Dataset entries

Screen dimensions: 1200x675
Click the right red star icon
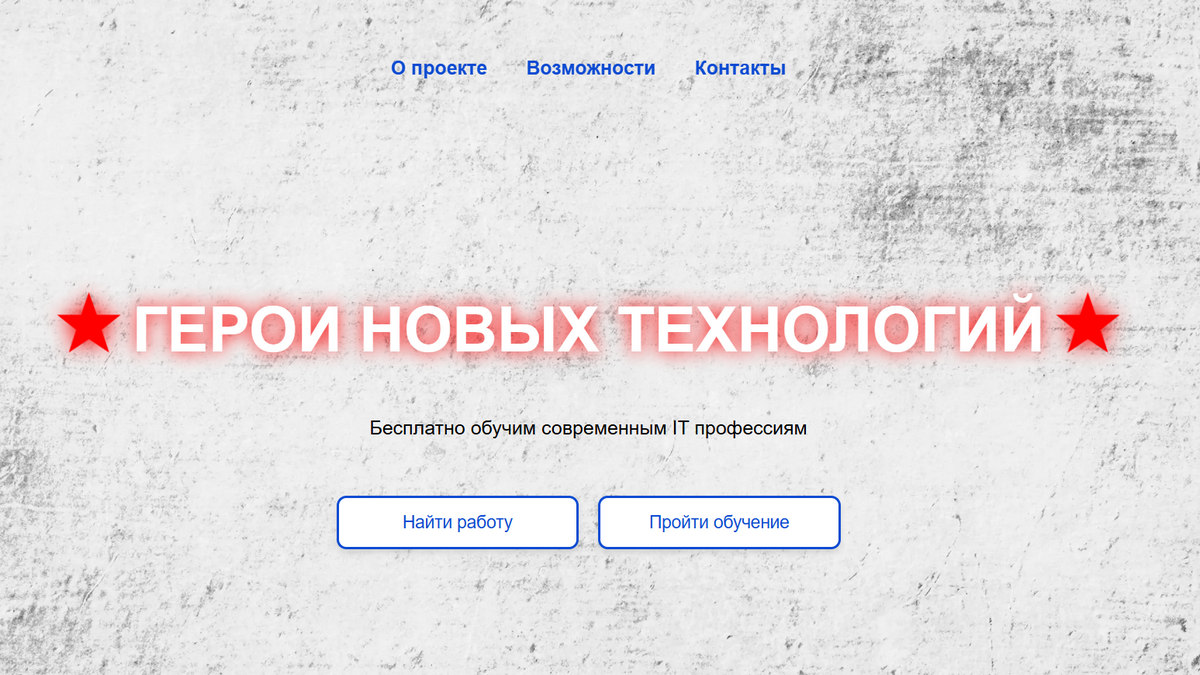click(x=1086, y=324)
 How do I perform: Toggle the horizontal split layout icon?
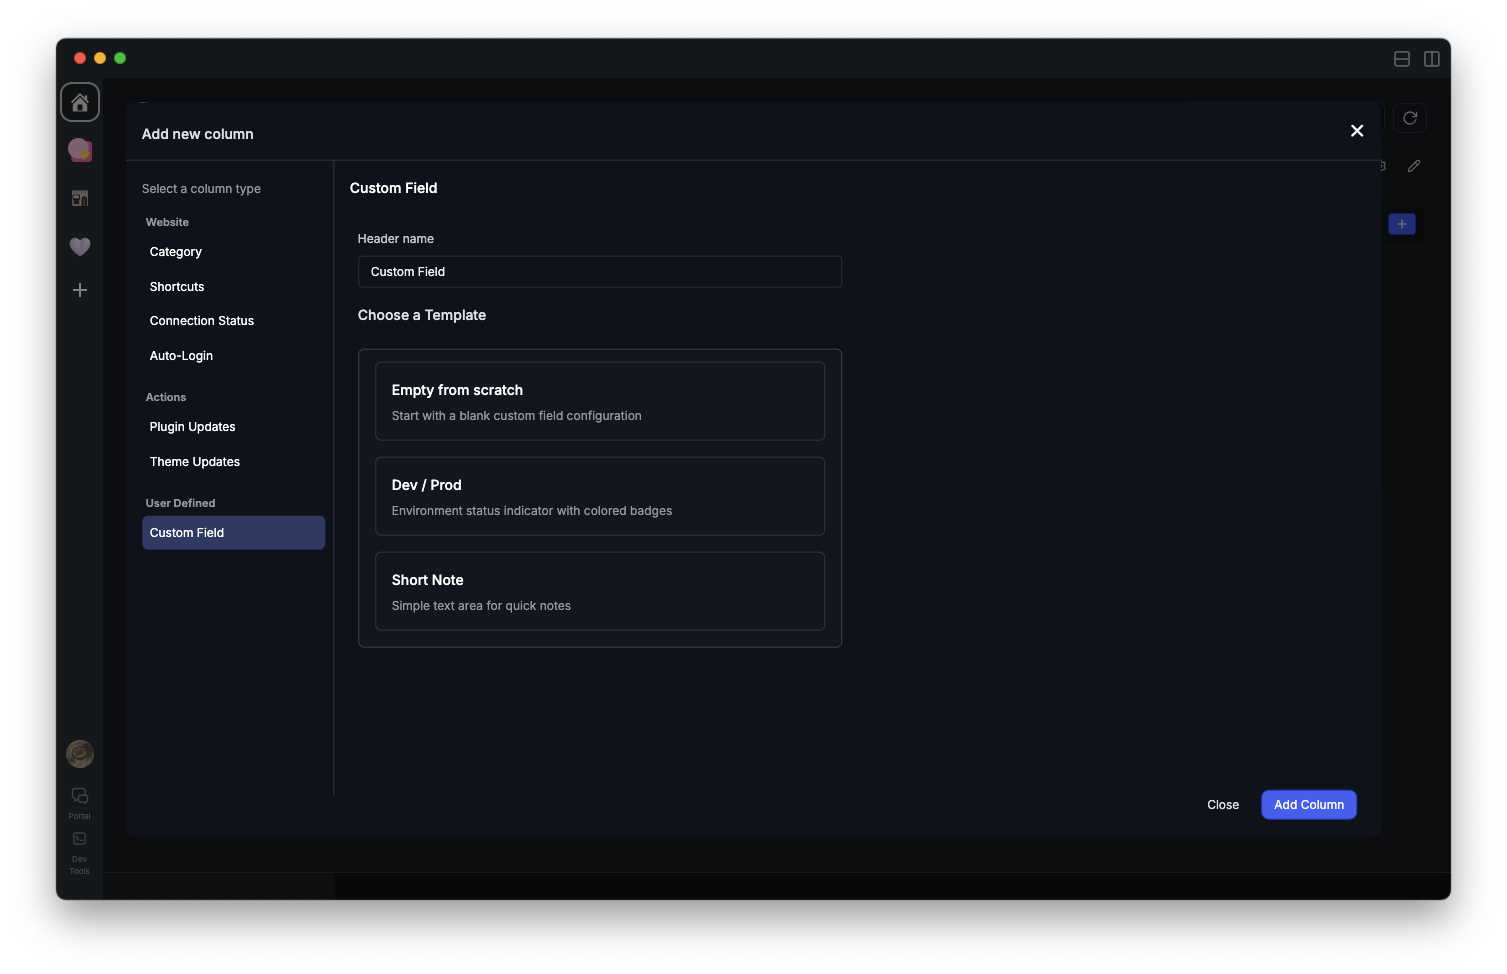[1402, 59]
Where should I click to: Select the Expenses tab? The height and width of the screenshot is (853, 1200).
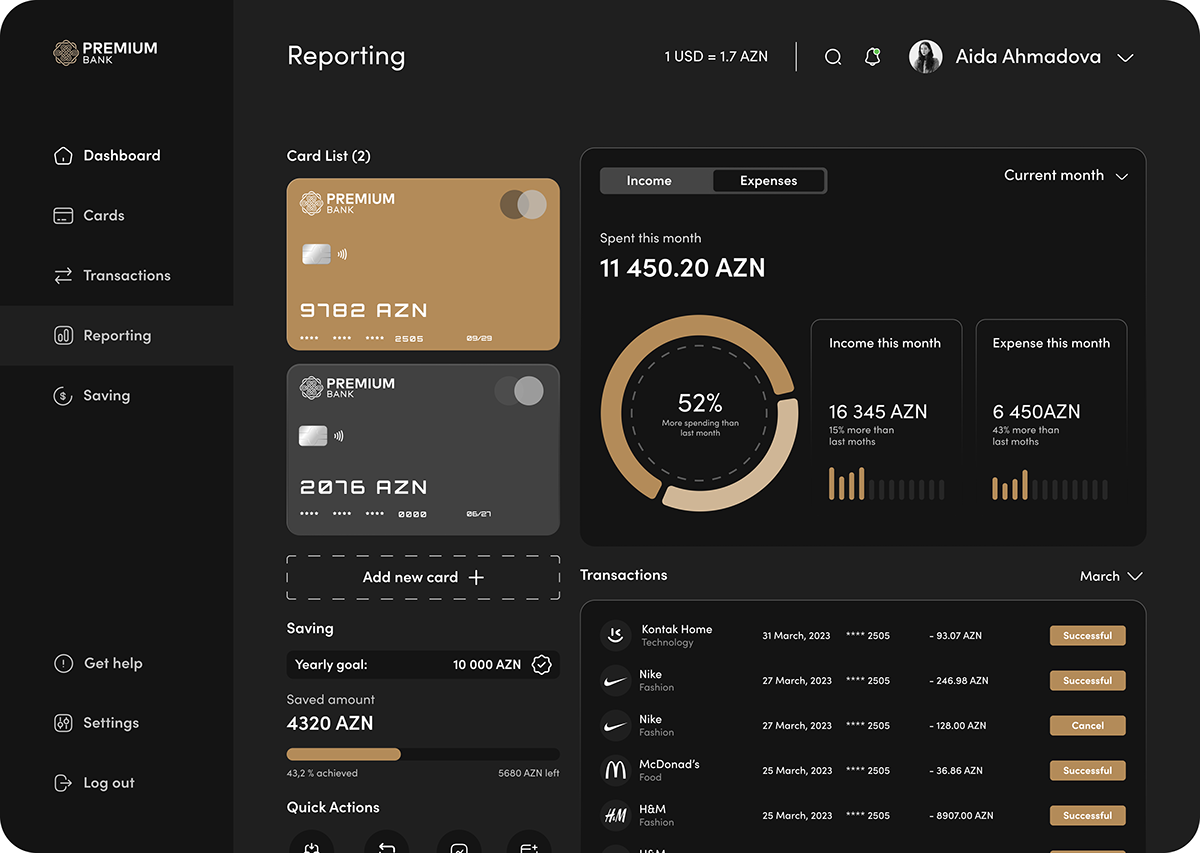769,181
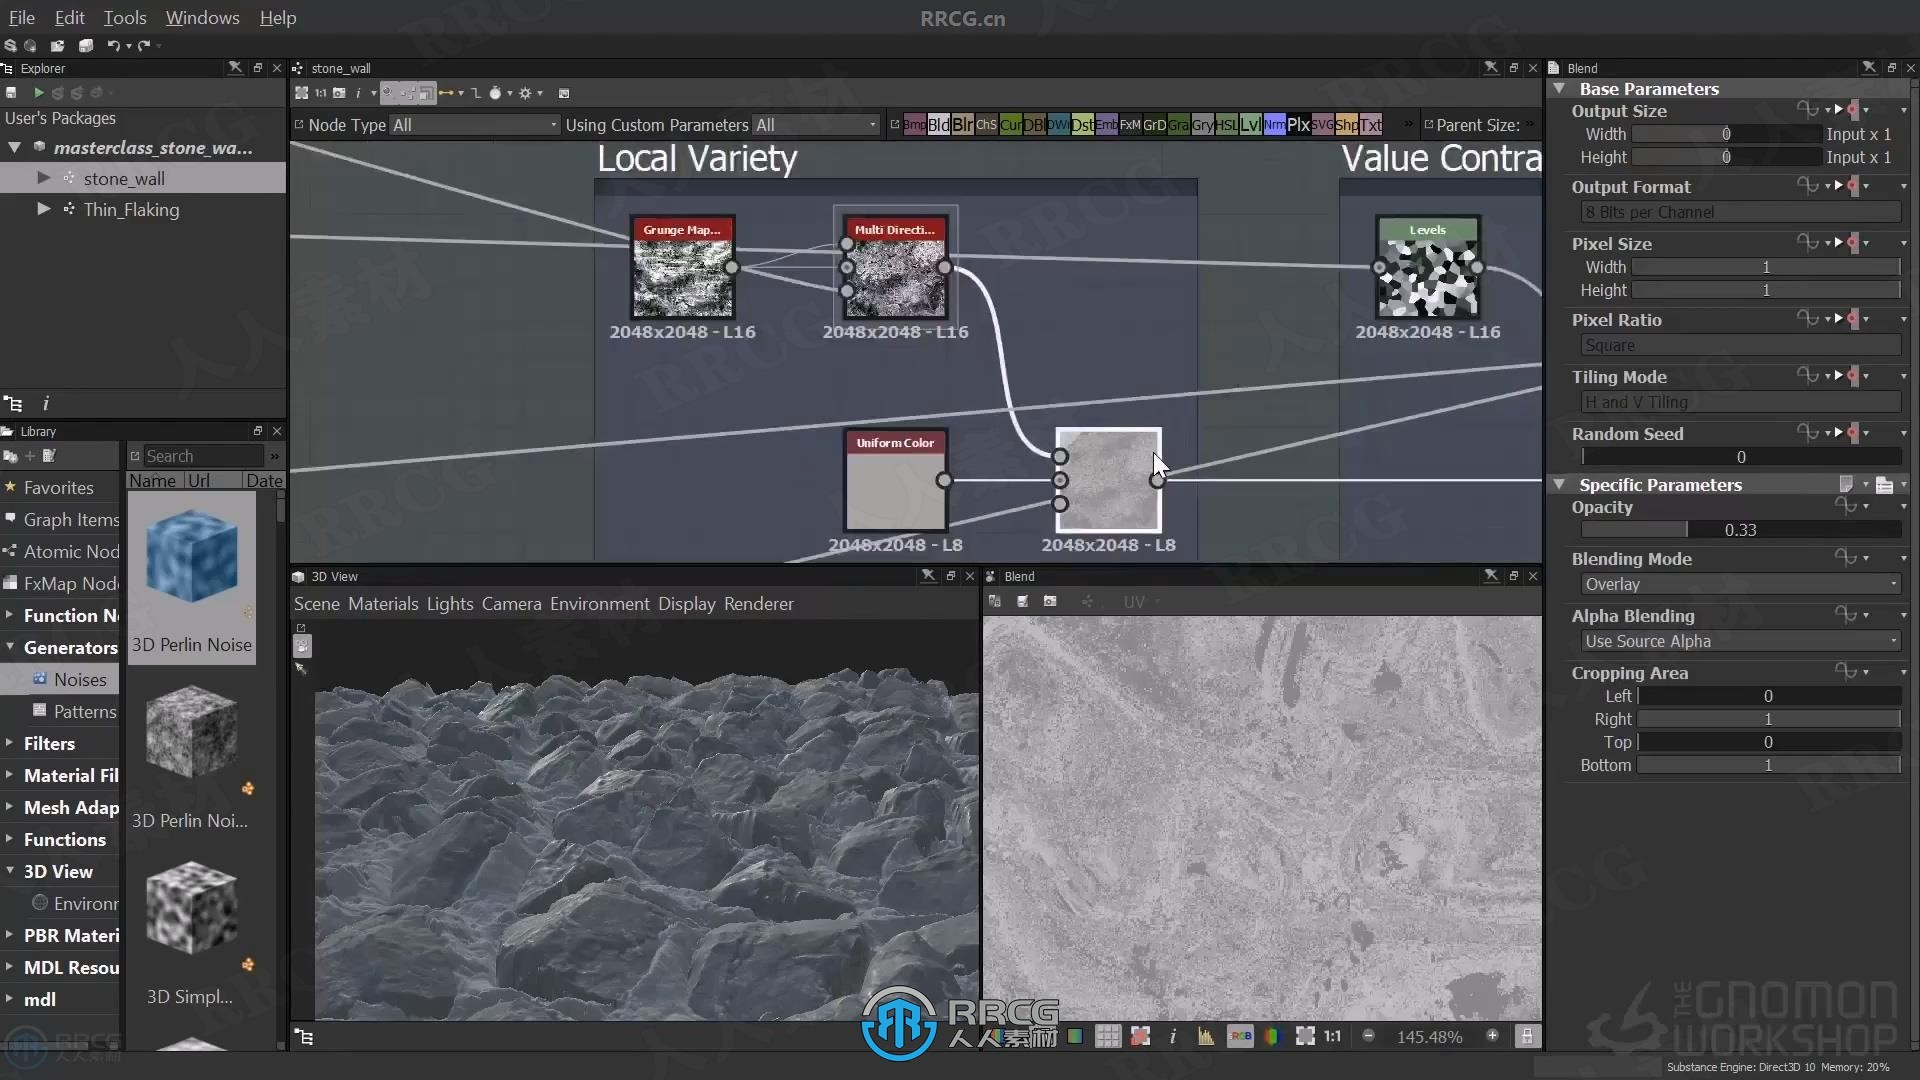
Task: Select the Scene menu in 3D View
Action: point(316,604)
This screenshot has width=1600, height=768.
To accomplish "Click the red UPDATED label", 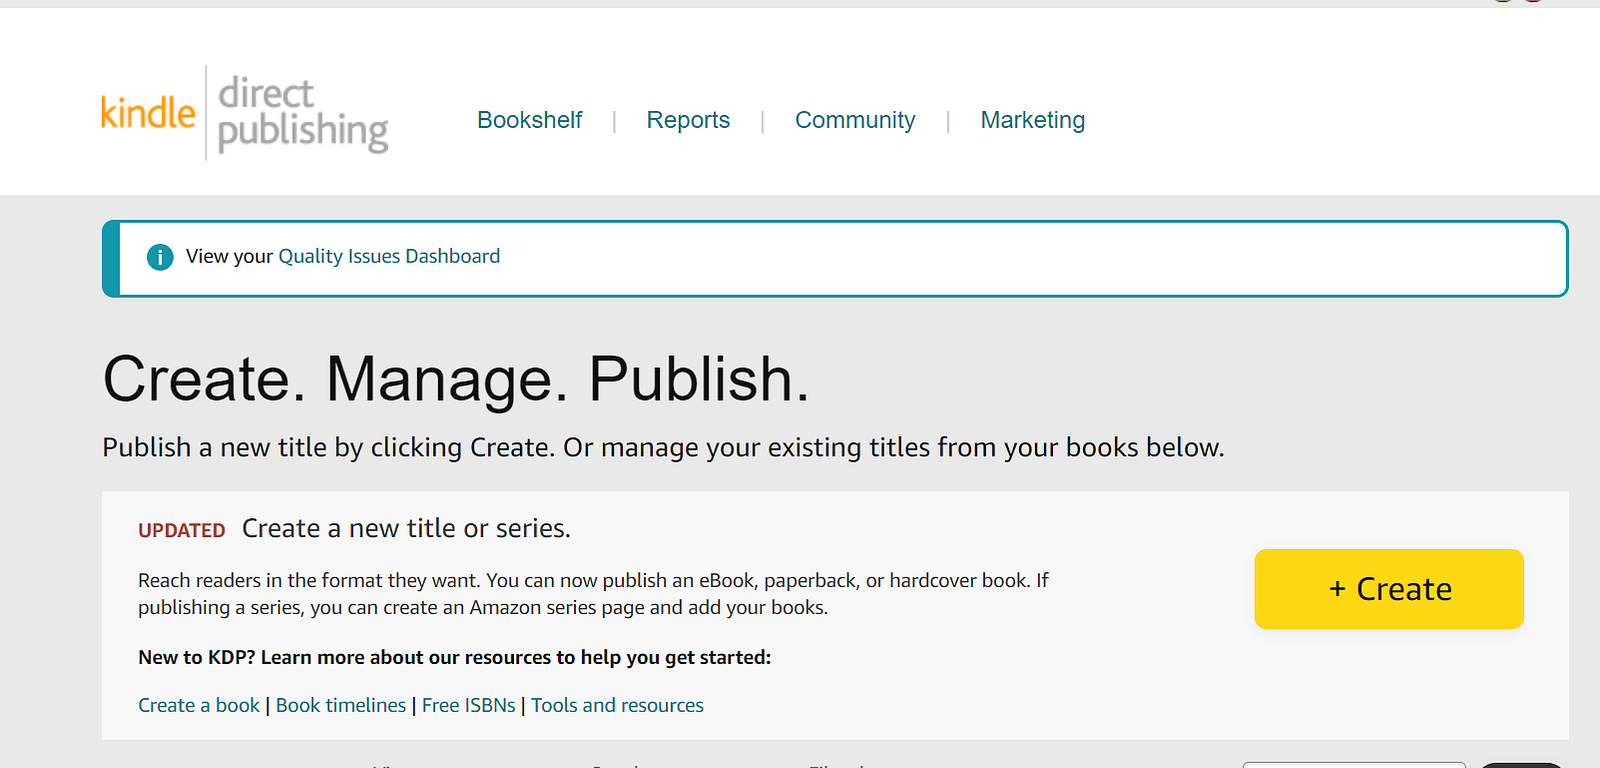I will coord(182,530).
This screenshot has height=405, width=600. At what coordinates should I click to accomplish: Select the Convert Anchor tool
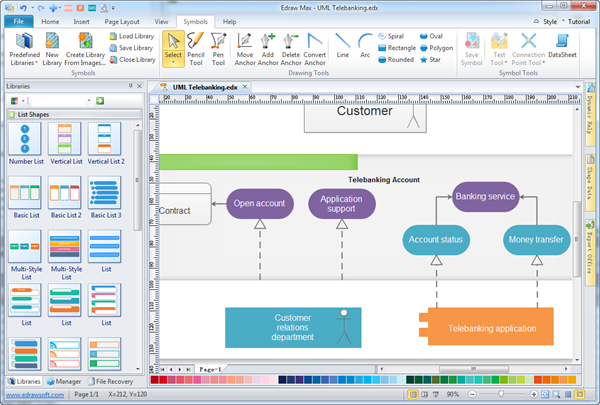pyautogui.click(x=314, y=49)

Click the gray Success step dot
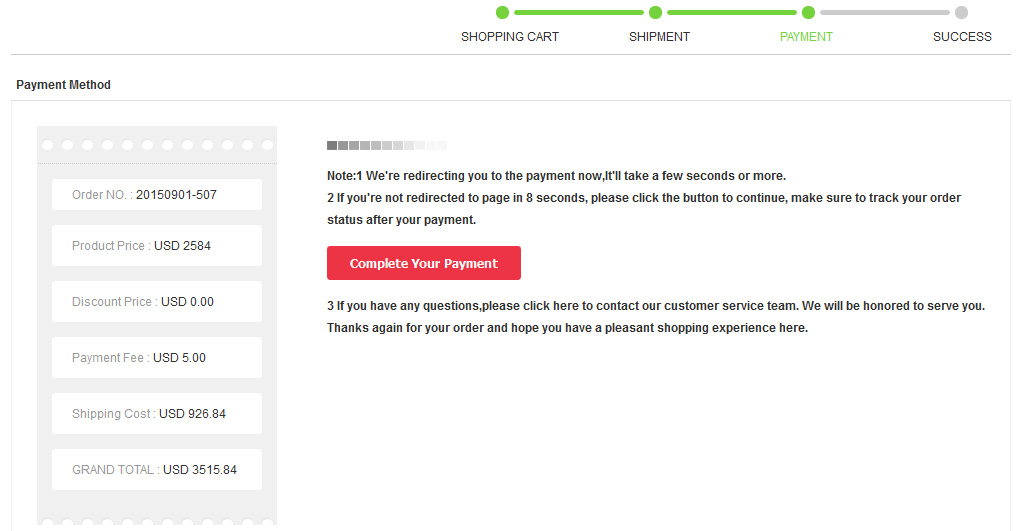962,12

GOAL OF THE EXERCISE. Copy out nothing but the lines from the beginning of the records through the one that contains "This screenshot has width=1600, height=768.". Skip the pictures.

THE COMPLETED TASK.
Screen dimensions: 1200x675
Click the right red star icon
click(x=1086, y=324)
 How do I perform: Toggle the horizontal split layout icon?
[1402, 59]
Where should I click to: Select the Expenses tab? The height and width of the screenshot is (853, 1200).
769,181
Task: Select the Scene menu in 3D View
Action: point(316,604)
This screenshot has width=1600, height=768.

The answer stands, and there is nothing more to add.